Emergency planners, firefighters and police want to use the technology to create realistic training simulators modeled from real terrain. Or they can test plans to respond to real-time disaster without risking lives.
“With a tool like this, we can sit in one location and do modeling on how we’re going to respond to a particular situation,” said Ellis Stanley, emergency manager for Los Angeles. It shows “your exposures, what you can expect in this building, the terrain around it, the fire hydrants.”
Tourists also could navigate a city before setting foot in it. Inside a car, a computer could superimpose a route onto a screen just as a driver travels through the area.
The Virtual L.A. team has been adding streets, freeways and other details to the system for seven years. Within the next decade, all of Southern California, from Santa Barbara to San Diego, should be modeled.
“We don’t know if our clients want to turn right or turn left, fly up in the air, look down or whatever,” Jepson said. “We have to build everything.”
It can be a tedious process. Student assistants first draw simple white shapes and then electronically paste pictures on them. The computer alters the perspective as a location is viewed from different angles.
The challenge of the project is not only re-creating the city but finding a way to store and dish out the data.

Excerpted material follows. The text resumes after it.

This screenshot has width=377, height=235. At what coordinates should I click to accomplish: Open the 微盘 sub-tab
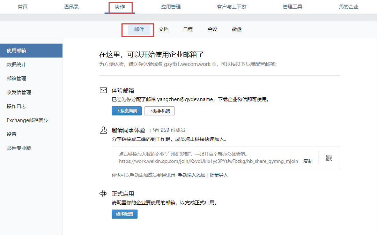[237, 29]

And although today’s home computers are becoming stronger and faster, the machines needed to process such information won’t hit store shelves for a few more years.
Virtual L.A. will eventually become accessible via the Internet. The National Science Foundation is funding research into ways of efficiently moving the information from database to networked computers.
Layers of information then could be added by anyone, from the architects to property owners to the people who live and work in the buildings.
“What we’re trying to do here is provide an overall structure so it all fits together and works together,” said UCLA computer science professor Richard Muntz, who is developing the Virtual L.A. database.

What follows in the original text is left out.